{Reference Type}: Journal Article
{Title}: Cardiac Atrophy, Dysfunction, and Metabolic Impairments: A Cancer-Induced Cardiomyopathy Phenotype.
{Author}: Ogilvie LM;Delfinis LJ;Coyle-Asbil B;Vudatha V;Alshamali R;Garlisi B;Pereira M;Matuszewska K;Garibotti MC;Gandhi S;Brunt KR;Wood GA;Trevino JG;Perry CGR;Petrik J;Simpson JA;
{Journal}: Am J Pathol
{Volume}: 0
{Issue}: 0
{Year}: 2024 Jul 18
{Factor}: 5.77
{DOI}: 10.1016/j.ajpath.2024.06.008
{Abstract}: Muscle atrophy and weakness are prevalent features of cancer. Although extensive research has characterized skeletal muscle wasting in cancer cachexia, limited studies have investigated how cardiac structure and function are affected by therapy-naive cancer. Here, the authors used orthotopic, syngeneic models of epithelial ovarian cancer and pancreatic ductal adenocarcinoma, and a patient-derived pancreatic xenograft model, to define the impacts of malignancy on cardiac structure, function, and metabolism. Tumor-bearing mice develop cardiac atrophy and intrinsic systolic and diastolic dysfunction, with arterial hypotension and exercise intolerance. In hearts of ovarian tumor-bearing mice, fatty acid-supported mitochondrial respiration decreased, and carbohydrate-supported respiration increased-showcasing a substrate shift in cardiac metabolism that is characteristic of heart failure. Epithelial ovarian cancer decreased cytoskeletal and cardioprotective gene expression, which was paralleled by down-regulation of transcription factors that regulate cardiomyocyte size and function.
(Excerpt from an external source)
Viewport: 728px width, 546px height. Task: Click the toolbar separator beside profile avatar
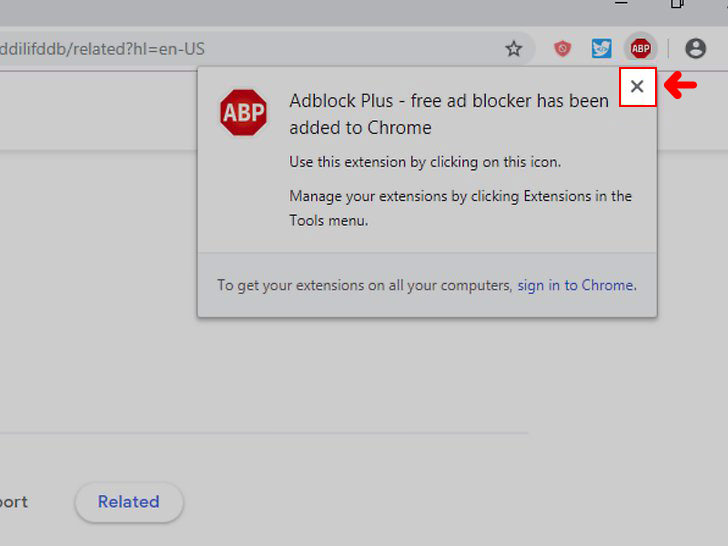[x=668, y=48]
Patient-derived pancreatic xenograft tumor-bearing mice show altered myosin heavy chain isoform expression-also a molecular phenotype of heart failure. Markers of autophagy and ubiquitin-proteasome system were upregulated by cancer, providing evidence of catabolic signaling that promotes cardiac wasting. Together, the authors cross-validate with two cancer types, evidence of the structural, functional, and metabolic cancer-induced cardiomyopathy, thus providing translational evidence that could impact future medical management strategies for improved cancer recovery in patients.